Entries supplied:
----
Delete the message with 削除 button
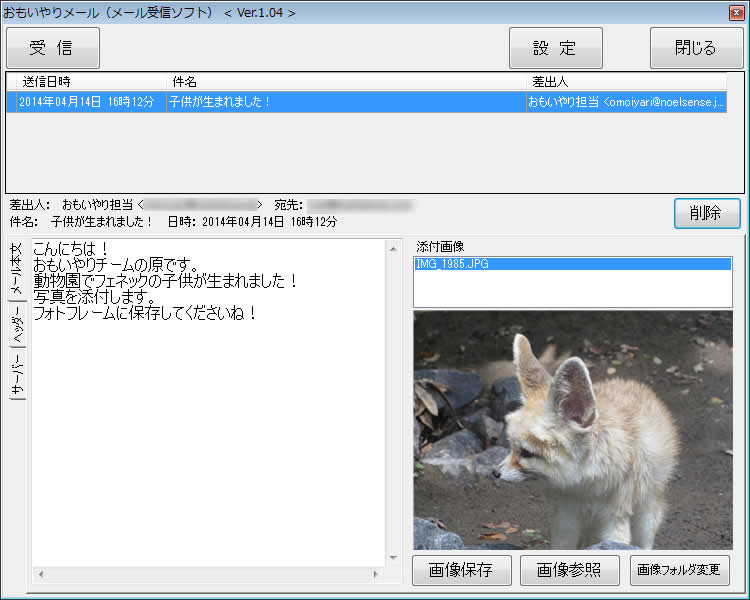 click(706, 213)
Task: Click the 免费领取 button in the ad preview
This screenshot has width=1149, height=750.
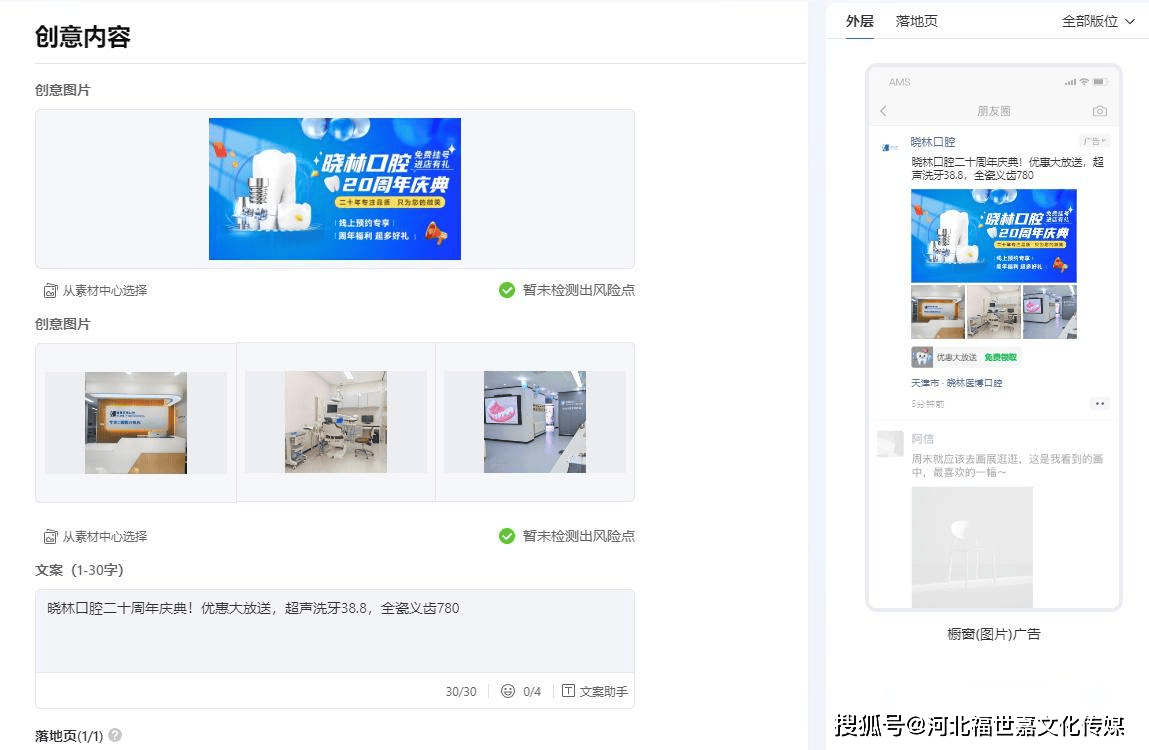Action: pos(999,357)
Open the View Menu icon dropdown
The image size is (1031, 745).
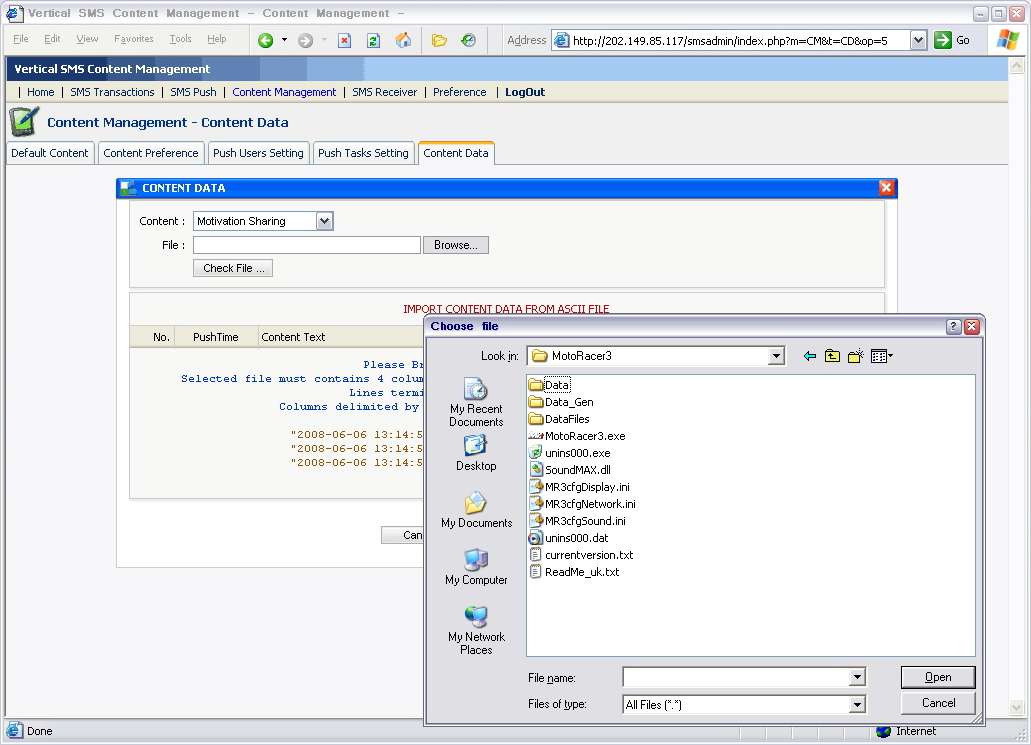881,356
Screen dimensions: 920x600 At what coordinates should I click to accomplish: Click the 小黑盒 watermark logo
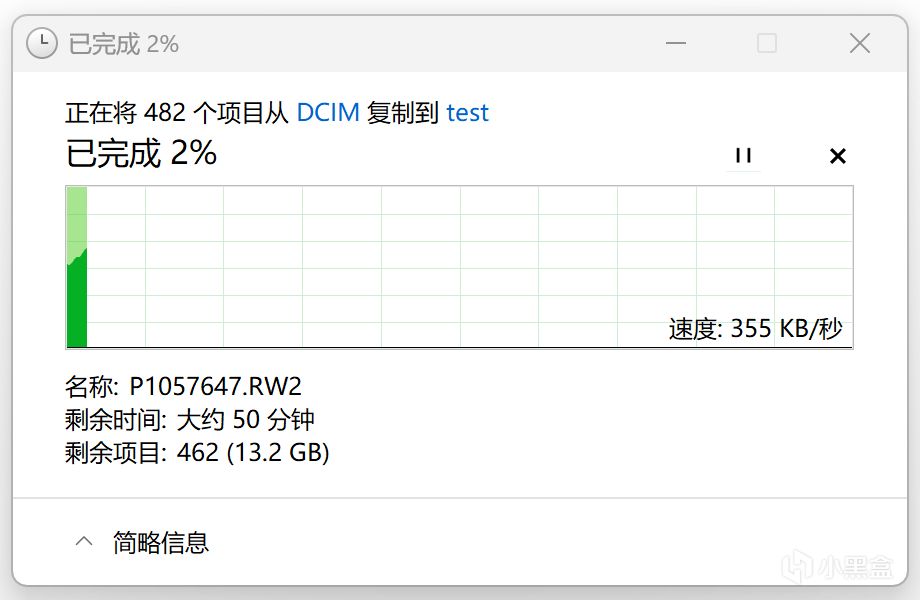(838, 567)
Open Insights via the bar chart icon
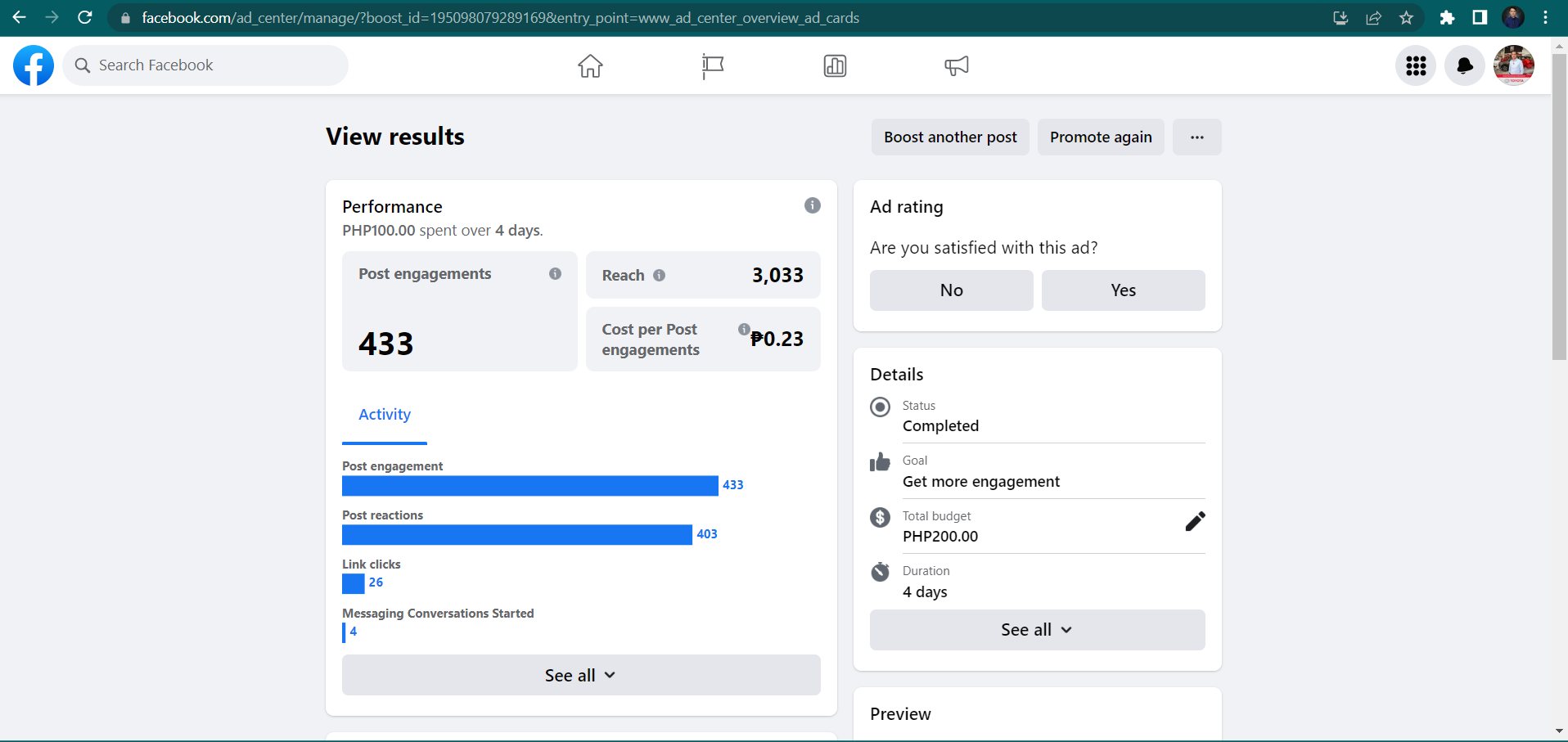The image size is (1568, 742). 835,65
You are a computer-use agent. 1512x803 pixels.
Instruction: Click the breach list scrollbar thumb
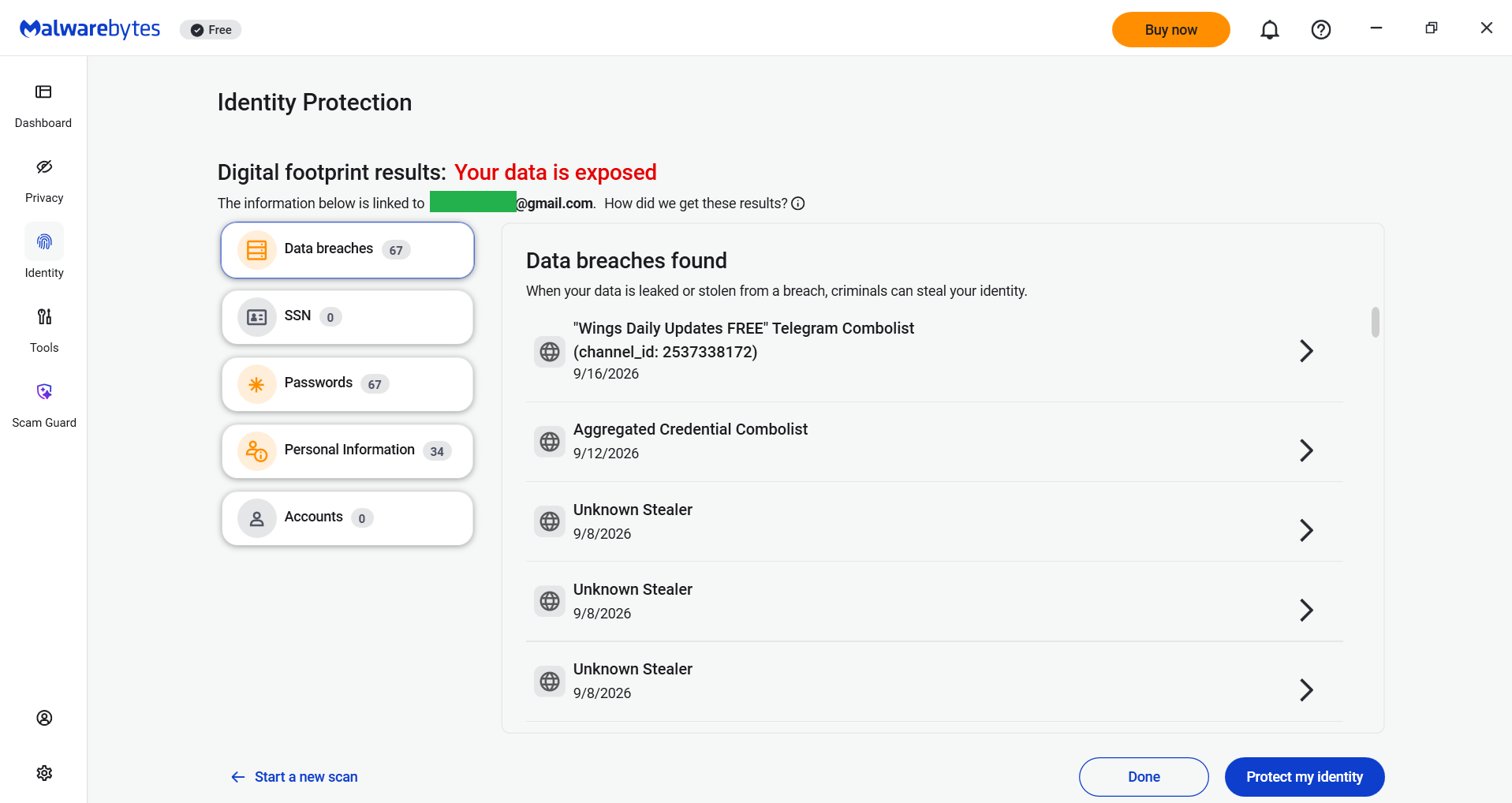click(1376, 322)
----
Brief:
Set down the full listing above with its wording unchanged. Leave out its images.

Written response:
Delete the message with 削除 button
 click(706, 213)
Task: Click the 免费领取 button in the ad preview
This screenshot has width=1149, height=750.
Action: pos(999,357)
Open the View Menu icon dropdown
The image size is (1031, 745).
881,356
Screen dimensions: 920x600 At what coordinates should I click to accomplish: Click the 小黑盒 watermark logo
(838, 567)
Open Insights via the bar chart icon
The image size is (1568, 742). 835,65
You are a computer-use agent. 1512x803 pixels.
Instruction: Click the breach list scrollbar thumb
click(1376, 322)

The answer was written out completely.